**Problem requirements**
Set down the lines below, exactly, starting at the one that contains "Screen dimensions: 1400x624" and stopping at the last line, inclusive. Omit pictures.

**Supplied records**
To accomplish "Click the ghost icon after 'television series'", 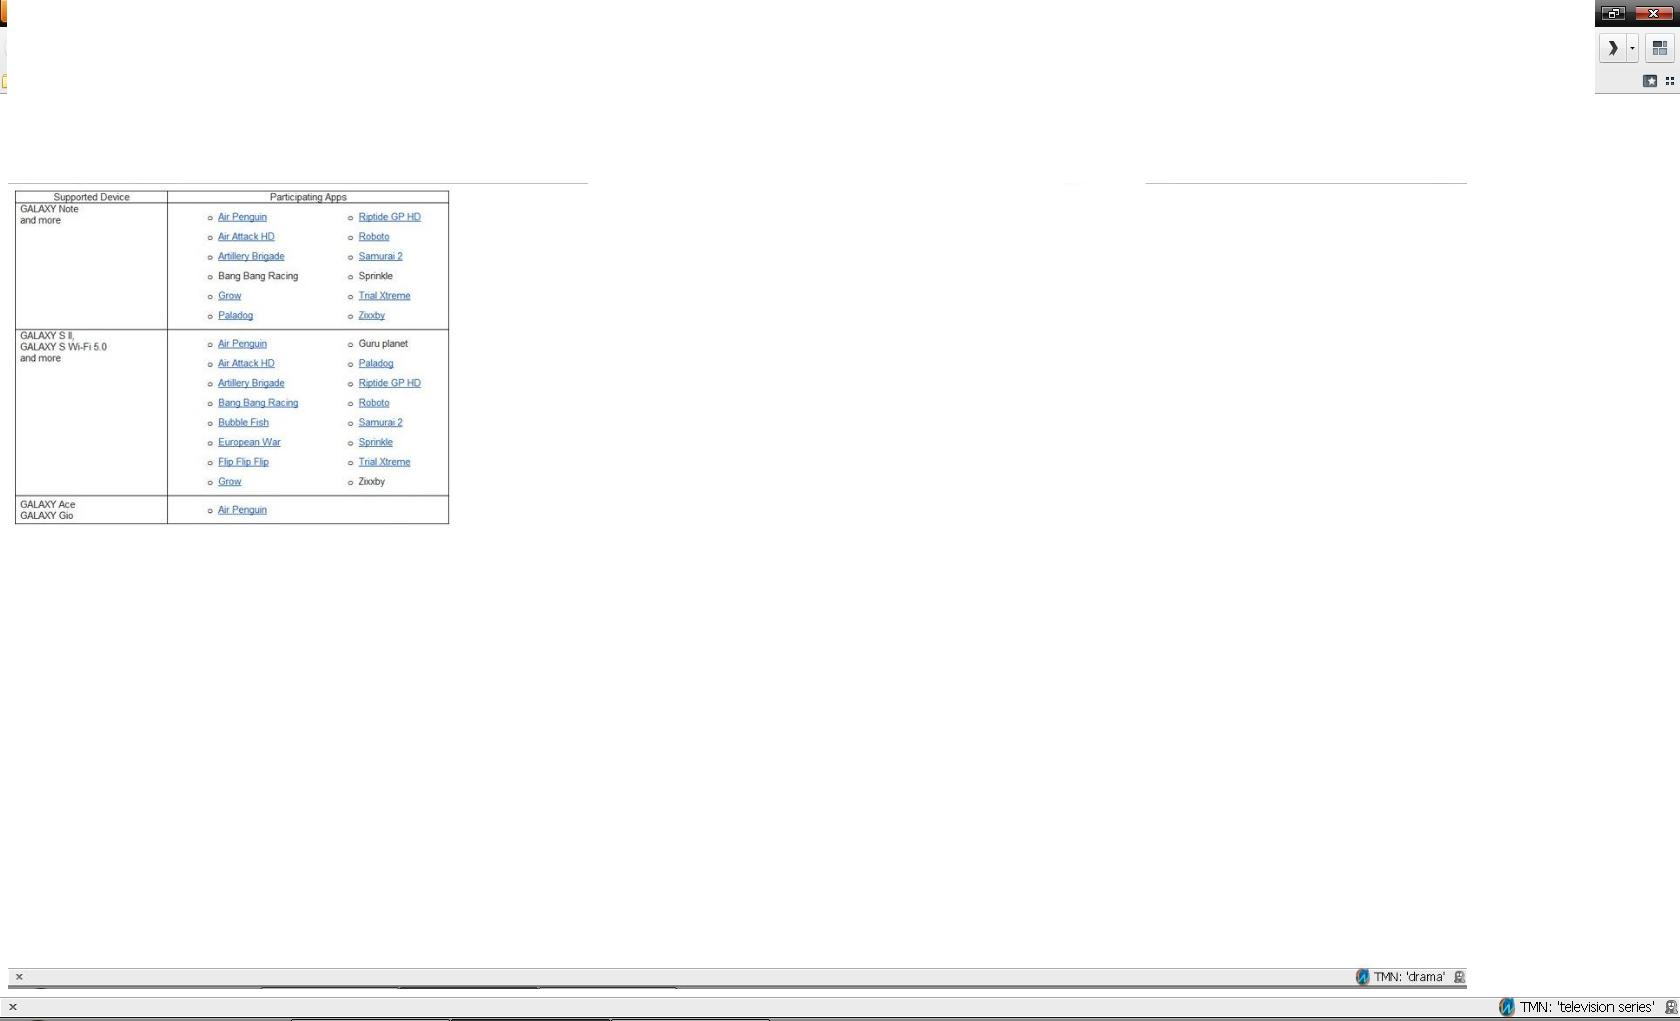I will pyautogui.click(x=1670, y=1007).
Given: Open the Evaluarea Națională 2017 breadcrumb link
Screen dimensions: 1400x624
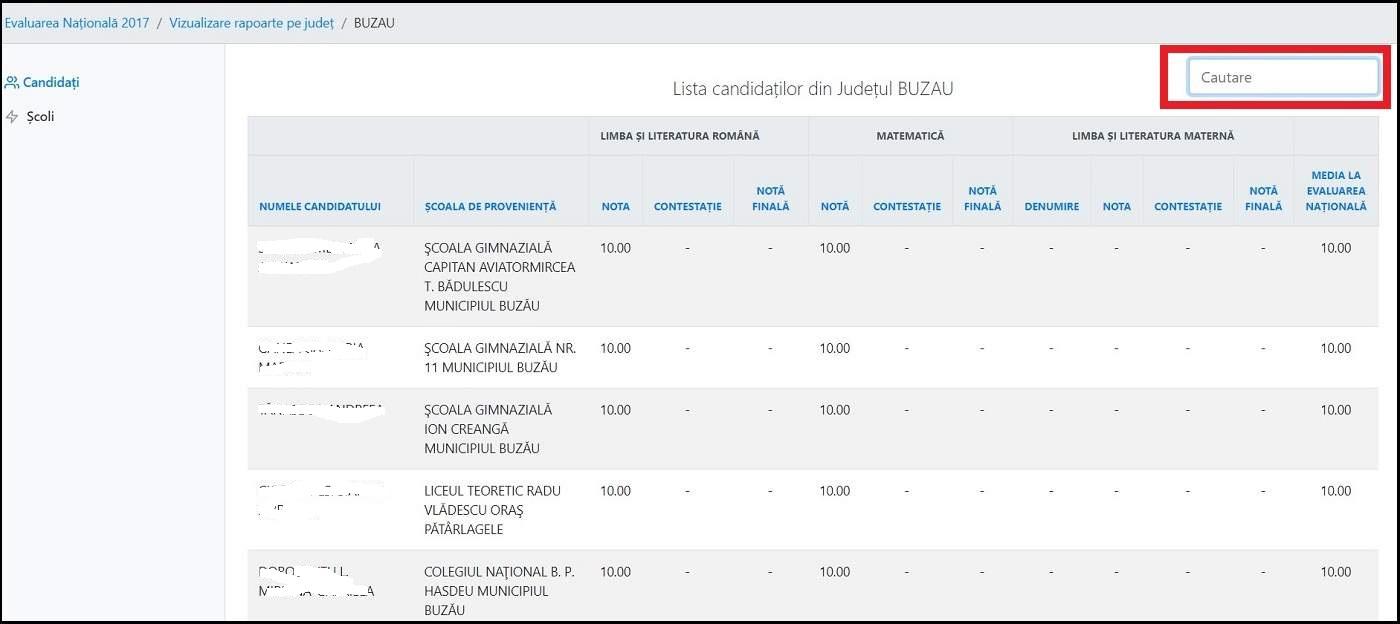Looking at the screenshot, I should [77, 22].
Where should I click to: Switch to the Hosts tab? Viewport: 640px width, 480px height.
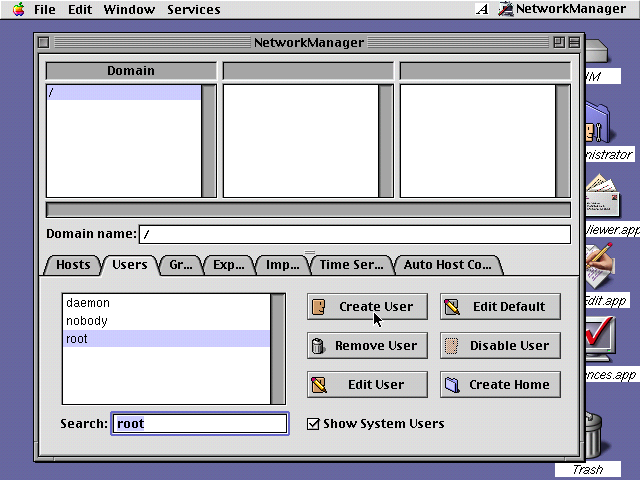[x=73, y=265]
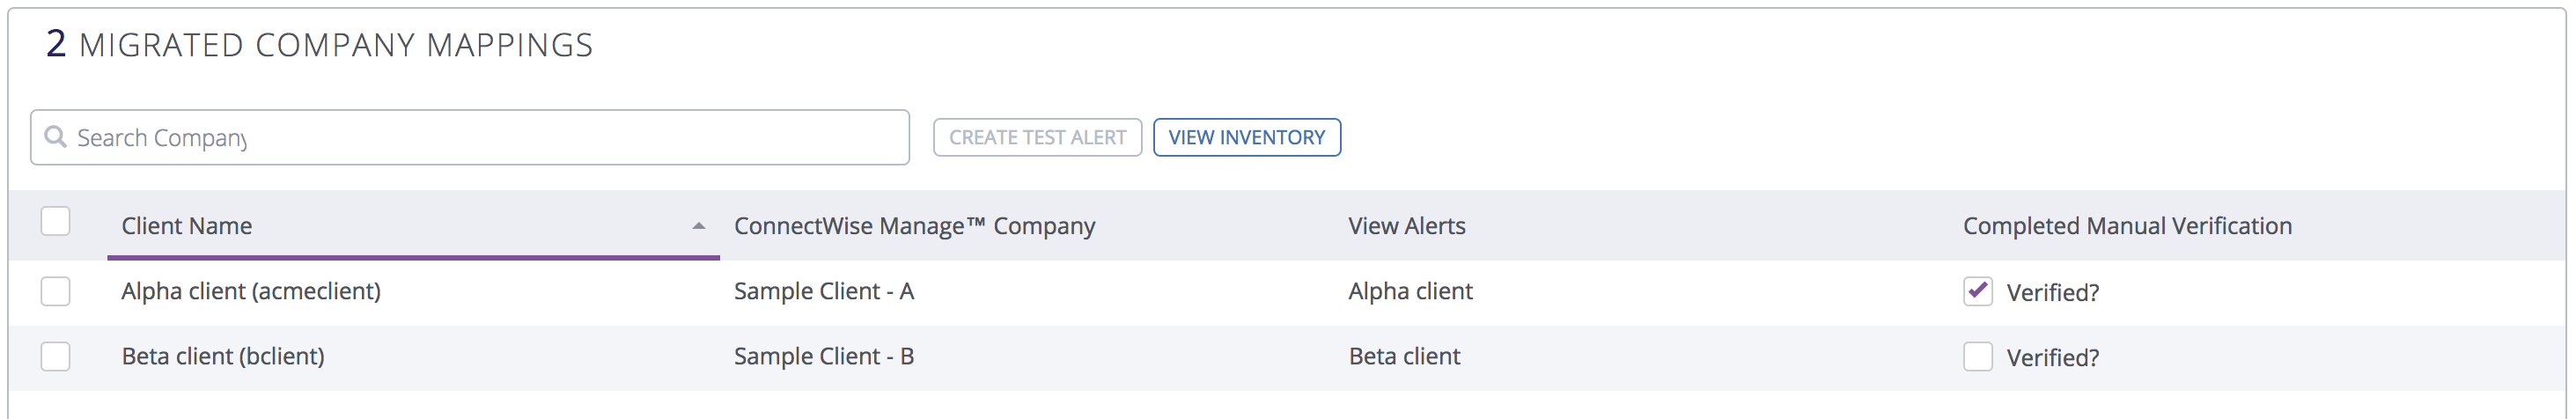Open Beta client alerts link

[1404, 356]
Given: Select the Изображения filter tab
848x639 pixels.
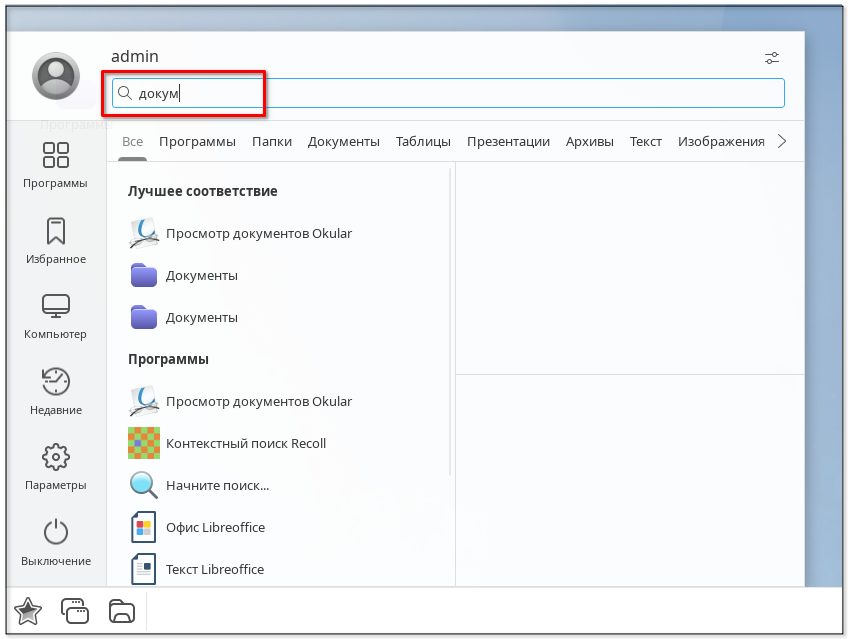Looking at the screenshot, I should tap(720, 141).
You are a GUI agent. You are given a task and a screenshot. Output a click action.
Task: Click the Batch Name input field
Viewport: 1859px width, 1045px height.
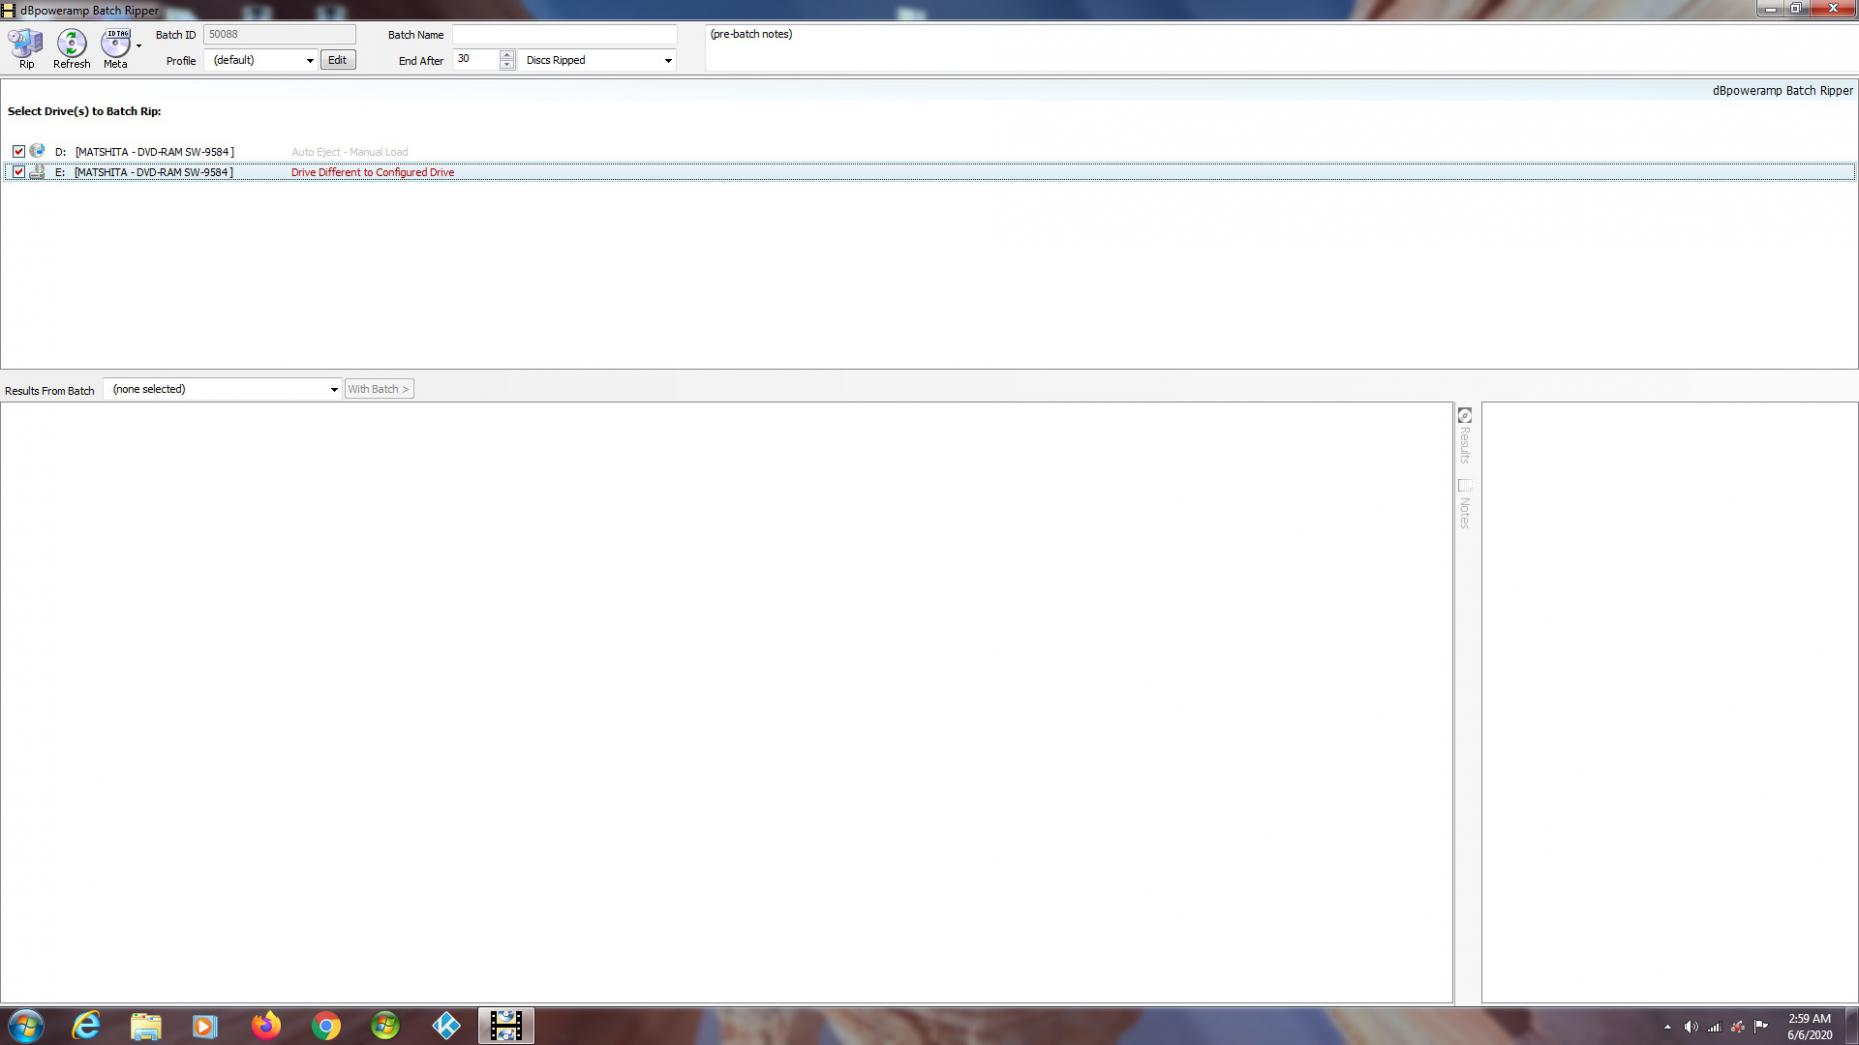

**Solution for this exercise**
Screen dimensions: 1400x624
Looking at the screenshot, I should [77, 22].
Where should I click to: Switch to the Hosts tab? Viewport: 640px width, 480px height.
[x=73, y=265]
Open Beta client alerts link

[1404, 356]
Given: Select the Изображения filter tab
848x639 pixels.
Looking at the screenshot, I should tap(720, 141).
You are a GUI agent. You are given a task and a screenshot. Output a click action.
Task: Click the Batch Name input field
Viewport: 1859px width, 1045px height.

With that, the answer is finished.